Recorded data:
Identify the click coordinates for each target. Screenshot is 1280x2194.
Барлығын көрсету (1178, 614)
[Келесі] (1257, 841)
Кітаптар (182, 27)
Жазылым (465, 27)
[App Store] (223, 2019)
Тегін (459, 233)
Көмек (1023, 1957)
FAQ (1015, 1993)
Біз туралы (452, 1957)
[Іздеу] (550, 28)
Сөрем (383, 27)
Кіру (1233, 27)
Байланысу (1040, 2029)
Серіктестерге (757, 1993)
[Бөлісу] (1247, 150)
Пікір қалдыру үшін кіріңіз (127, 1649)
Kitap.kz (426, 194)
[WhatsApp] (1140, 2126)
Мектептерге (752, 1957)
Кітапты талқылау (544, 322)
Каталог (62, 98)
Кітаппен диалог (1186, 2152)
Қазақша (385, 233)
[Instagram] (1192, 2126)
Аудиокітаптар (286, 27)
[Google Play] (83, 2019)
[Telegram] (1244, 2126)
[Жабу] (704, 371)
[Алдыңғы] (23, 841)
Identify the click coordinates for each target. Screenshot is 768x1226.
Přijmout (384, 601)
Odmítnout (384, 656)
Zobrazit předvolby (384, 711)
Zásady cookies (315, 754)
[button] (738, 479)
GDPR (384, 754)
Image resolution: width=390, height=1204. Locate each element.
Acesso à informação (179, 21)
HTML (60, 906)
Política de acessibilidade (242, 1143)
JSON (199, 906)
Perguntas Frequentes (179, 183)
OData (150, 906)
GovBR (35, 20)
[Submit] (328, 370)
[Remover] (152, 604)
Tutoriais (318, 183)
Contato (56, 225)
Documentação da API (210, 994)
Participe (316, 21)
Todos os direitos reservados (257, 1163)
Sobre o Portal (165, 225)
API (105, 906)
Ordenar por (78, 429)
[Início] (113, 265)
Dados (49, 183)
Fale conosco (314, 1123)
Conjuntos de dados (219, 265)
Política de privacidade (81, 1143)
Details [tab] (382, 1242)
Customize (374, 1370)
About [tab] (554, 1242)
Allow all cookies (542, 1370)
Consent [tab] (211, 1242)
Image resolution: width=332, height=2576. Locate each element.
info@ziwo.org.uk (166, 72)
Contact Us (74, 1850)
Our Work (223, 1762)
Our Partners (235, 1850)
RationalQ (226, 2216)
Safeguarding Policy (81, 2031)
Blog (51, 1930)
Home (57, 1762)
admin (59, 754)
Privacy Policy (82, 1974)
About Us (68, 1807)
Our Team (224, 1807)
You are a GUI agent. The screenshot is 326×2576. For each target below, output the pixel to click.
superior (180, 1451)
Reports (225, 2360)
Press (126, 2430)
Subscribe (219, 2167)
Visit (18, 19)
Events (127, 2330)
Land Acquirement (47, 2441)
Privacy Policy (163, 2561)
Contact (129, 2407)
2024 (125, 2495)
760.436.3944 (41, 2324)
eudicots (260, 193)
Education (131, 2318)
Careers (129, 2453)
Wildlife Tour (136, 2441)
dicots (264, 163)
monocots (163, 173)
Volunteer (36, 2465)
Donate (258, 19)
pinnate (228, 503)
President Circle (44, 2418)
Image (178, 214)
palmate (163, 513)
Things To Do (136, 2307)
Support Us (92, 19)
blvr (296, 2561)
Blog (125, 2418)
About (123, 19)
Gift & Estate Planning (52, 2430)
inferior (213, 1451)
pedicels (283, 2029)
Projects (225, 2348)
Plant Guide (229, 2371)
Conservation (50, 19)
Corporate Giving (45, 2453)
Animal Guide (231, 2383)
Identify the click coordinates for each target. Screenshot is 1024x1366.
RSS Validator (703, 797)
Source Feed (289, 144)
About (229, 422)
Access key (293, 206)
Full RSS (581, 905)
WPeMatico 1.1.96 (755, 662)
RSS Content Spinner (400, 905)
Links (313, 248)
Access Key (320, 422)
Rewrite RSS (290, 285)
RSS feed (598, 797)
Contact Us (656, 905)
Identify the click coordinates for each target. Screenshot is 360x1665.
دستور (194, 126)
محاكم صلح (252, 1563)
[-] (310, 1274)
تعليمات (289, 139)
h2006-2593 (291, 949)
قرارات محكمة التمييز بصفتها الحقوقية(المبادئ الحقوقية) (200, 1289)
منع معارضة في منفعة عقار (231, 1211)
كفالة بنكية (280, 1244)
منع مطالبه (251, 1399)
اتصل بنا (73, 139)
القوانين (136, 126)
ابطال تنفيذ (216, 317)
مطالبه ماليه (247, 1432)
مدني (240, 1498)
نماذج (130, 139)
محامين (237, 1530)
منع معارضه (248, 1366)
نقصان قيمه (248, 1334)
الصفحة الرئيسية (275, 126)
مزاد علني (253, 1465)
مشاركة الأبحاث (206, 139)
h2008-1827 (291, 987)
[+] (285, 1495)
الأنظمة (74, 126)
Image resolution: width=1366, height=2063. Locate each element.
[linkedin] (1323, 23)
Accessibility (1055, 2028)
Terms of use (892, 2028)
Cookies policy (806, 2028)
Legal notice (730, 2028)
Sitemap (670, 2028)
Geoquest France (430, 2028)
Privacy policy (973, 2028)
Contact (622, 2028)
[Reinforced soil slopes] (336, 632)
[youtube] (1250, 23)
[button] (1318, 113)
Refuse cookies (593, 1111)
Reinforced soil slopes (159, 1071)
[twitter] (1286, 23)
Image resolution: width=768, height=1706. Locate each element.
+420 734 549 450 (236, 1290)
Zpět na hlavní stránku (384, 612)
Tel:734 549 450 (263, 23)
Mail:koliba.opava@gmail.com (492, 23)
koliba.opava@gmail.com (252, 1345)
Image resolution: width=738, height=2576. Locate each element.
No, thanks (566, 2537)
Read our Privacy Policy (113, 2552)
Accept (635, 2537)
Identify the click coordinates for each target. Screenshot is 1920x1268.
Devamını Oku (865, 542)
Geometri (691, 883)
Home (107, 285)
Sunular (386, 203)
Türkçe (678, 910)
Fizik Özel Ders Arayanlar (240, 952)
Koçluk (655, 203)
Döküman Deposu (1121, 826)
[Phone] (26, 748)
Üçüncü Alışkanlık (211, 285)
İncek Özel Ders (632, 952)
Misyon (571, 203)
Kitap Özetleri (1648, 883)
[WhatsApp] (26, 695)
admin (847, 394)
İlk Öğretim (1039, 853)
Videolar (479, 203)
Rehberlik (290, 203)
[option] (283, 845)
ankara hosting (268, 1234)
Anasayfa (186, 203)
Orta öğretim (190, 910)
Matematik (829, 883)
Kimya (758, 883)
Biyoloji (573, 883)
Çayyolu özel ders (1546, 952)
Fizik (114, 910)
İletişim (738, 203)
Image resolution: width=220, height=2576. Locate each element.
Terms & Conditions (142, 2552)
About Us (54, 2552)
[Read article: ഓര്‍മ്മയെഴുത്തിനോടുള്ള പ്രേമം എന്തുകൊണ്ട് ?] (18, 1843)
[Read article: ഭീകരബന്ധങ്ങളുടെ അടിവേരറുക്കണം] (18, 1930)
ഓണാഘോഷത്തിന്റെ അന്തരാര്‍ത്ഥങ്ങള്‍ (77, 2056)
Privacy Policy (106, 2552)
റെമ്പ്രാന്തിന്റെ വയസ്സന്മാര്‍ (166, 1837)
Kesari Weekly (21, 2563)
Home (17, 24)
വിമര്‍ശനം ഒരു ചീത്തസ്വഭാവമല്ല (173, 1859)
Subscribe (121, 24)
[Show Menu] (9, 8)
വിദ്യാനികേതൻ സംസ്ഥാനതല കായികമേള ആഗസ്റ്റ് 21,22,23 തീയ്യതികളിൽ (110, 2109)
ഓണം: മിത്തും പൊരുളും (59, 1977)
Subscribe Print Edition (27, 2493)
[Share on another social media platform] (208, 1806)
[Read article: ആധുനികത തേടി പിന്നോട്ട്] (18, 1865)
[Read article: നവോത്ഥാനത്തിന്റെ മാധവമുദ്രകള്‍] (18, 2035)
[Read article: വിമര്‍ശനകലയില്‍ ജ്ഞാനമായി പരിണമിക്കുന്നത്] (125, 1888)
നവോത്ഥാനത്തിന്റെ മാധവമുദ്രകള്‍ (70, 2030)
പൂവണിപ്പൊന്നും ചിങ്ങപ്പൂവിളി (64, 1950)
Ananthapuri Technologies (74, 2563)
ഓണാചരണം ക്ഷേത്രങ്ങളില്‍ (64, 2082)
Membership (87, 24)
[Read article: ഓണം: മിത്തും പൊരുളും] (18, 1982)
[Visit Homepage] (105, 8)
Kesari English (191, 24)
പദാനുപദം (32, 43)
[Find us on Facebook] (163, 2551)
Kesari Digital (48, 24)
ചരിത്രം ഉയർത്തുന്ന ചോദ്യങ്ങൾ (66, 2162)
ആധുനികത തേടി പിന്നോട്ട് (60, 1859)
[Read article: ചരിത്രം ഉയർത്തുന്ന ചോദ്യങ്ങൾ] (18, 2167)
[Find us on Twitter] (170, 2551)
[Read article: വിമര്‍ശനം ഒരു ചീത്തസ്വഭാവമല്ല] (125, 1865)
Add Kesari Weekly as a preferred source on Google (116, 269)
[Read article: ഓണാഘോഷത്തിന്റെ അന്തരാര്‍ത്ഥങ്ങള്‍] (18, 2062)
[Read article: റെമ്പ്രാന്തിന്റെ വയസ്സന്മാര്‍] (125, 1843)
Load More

Required work:
Using the entries above, repeat only the lines from the one containing "HTML (60, 906)" through the one containing "Privacy Policy (163, 2561)", end lines included.

The answer:
HTML (60, 906)
Política de acessibilidade (242, 1143)
JSON (199, 906)
Perguntas Frequentes (179, 183)
OData (150, 906)
GovBR (35, 20)
[Submit] (328, 370)
[Remover] (152, 604)
Tutoriais (318, 183)
Contato (56, 225)
Documentação da API (210, 994)
Participe (316, 21)
Todos os direitos reservados (257, 1163)
Sobre o Portal (165, 225)
API (105, 906)
Ordenar por (78, 429)
[Início] (113, 265)
Dados (49, 183)
Fale conosco (314, 1123)
Conjuntos de dados (219, 265)
Política de privacidade (81, 1143)
Details [tab] (382, 1242)
Customize (374, 1370)
About [tab] (554, 1242)
Allow all cookies (542, 1370)
Consent [tab] (211, 1242)
Image resolution: width=332, height=2576. Locate each element.
info@ziwo.org.uk (166, 72)
Contact Us (74, 1850)
Our Work (223, 1762)
Our Partners (235, 1850)
RationalQ (226, 2216)
Safeguarding Policy (81, 2031)
Blog (51, 1930)
Home (57, 1762)
admin (59, 754)
Privacy Policy (82, 1974)
About Us (68, 1807)
Our Team (224, 1807)
You are a GUI agent. The screenshot is 326×2576. For each target below, output the pixel to click.
superior (180, 1451)
Reports (225, 2360)
Press (126, 2430)
Subscribe (219, 2167)
Visit (18, 19)
Events (127, 2330)
Land Acquirement (47, 2441)
Privacy Policy (163, 2561)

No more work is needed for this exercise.